▸ Task
Transcribe every entry below word for word, but skip the pictures.

▸ Material for this exercise
╔══

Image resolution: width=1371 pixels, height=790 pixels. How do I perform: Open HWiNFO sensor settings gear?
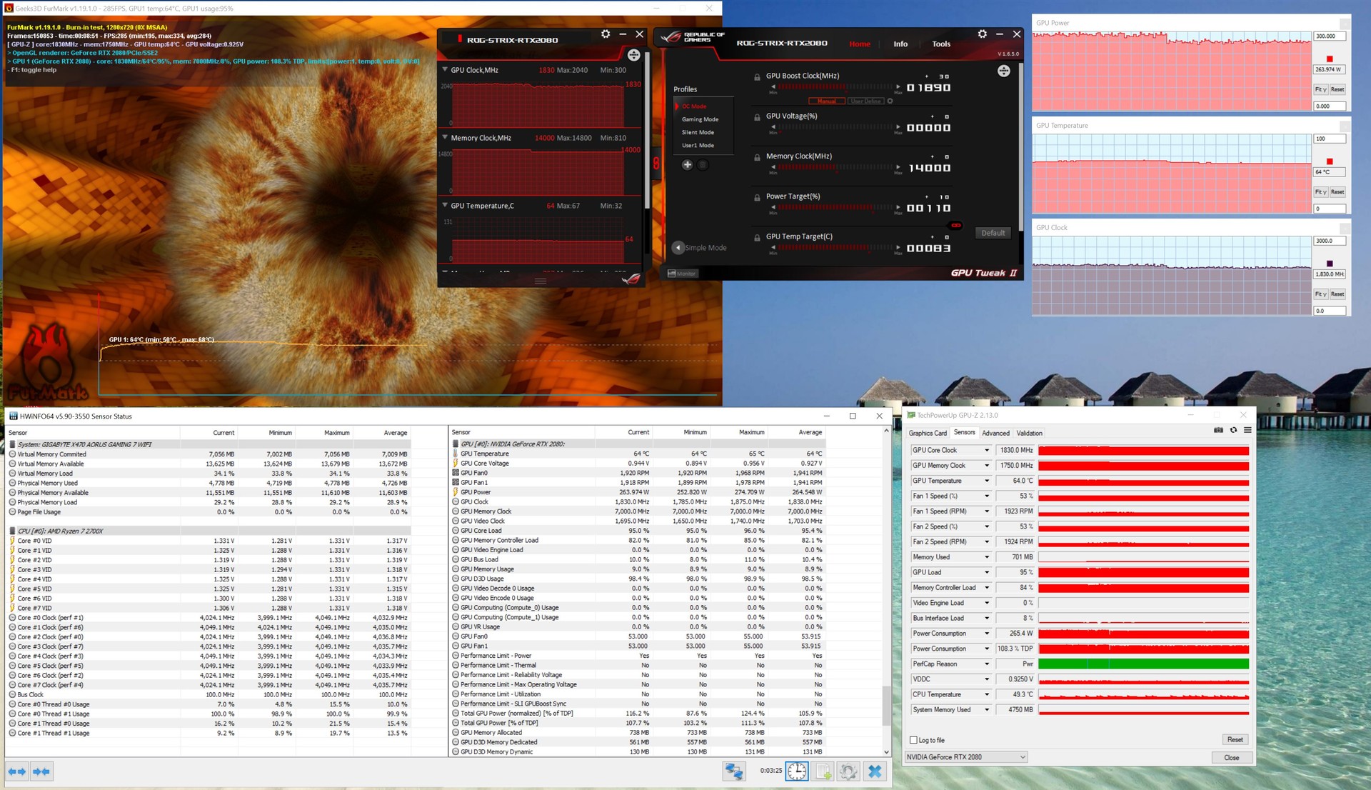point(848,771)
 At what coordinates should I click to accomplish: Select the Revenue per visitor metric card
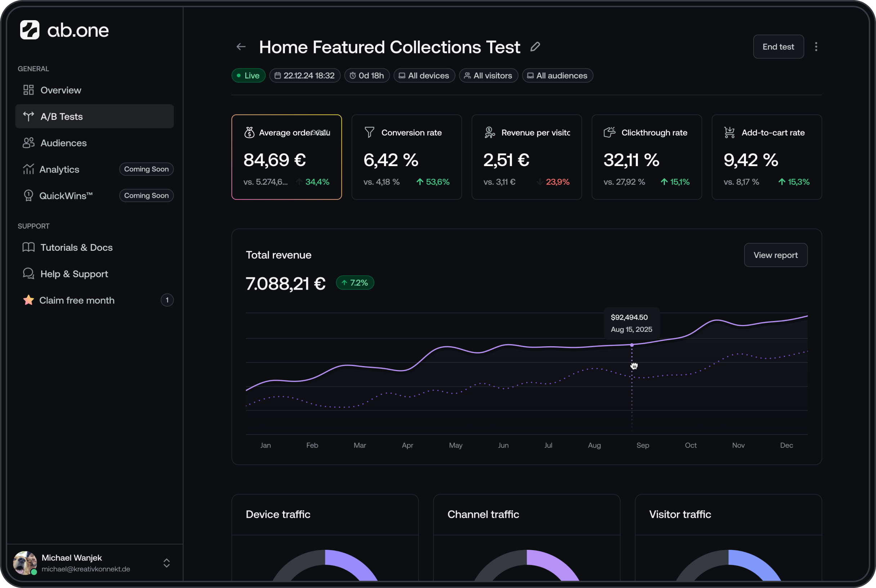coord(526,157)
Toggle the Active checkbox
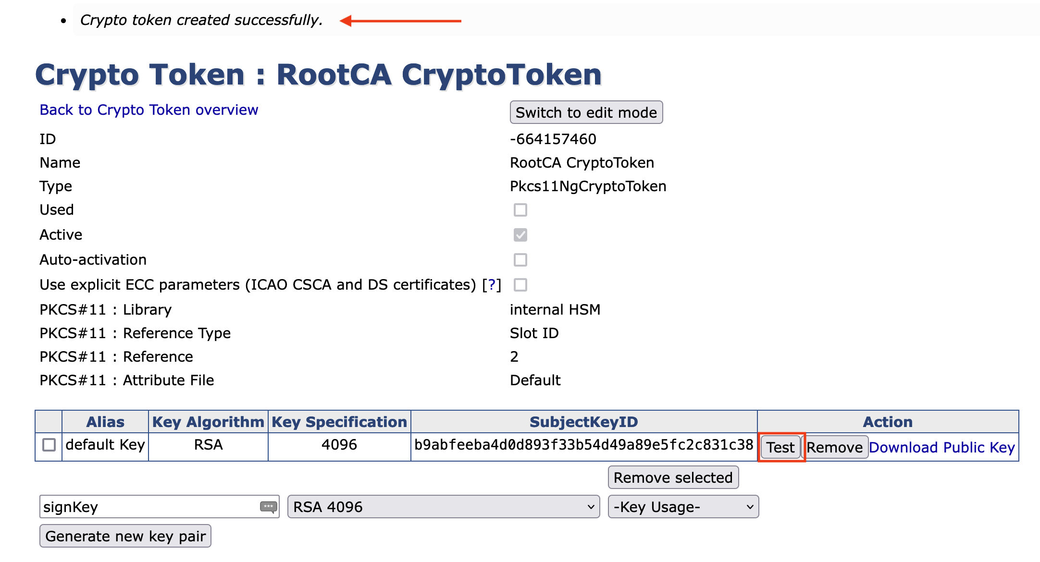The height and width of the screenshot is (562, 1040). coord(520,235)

╚══

▸ Completed exercise
Image resolution: width=1371 pixels, height=790 pixels. How do I perform: Open HWiNFO sensor settings gear?
point(848,771)
 At what coordinates should I click to accomplish: Select the Revenue per visitor metric card
coord(526,157)
Toggle the Active checkbox
The height and width of the screenshot is (562, 1040). coord(520,235)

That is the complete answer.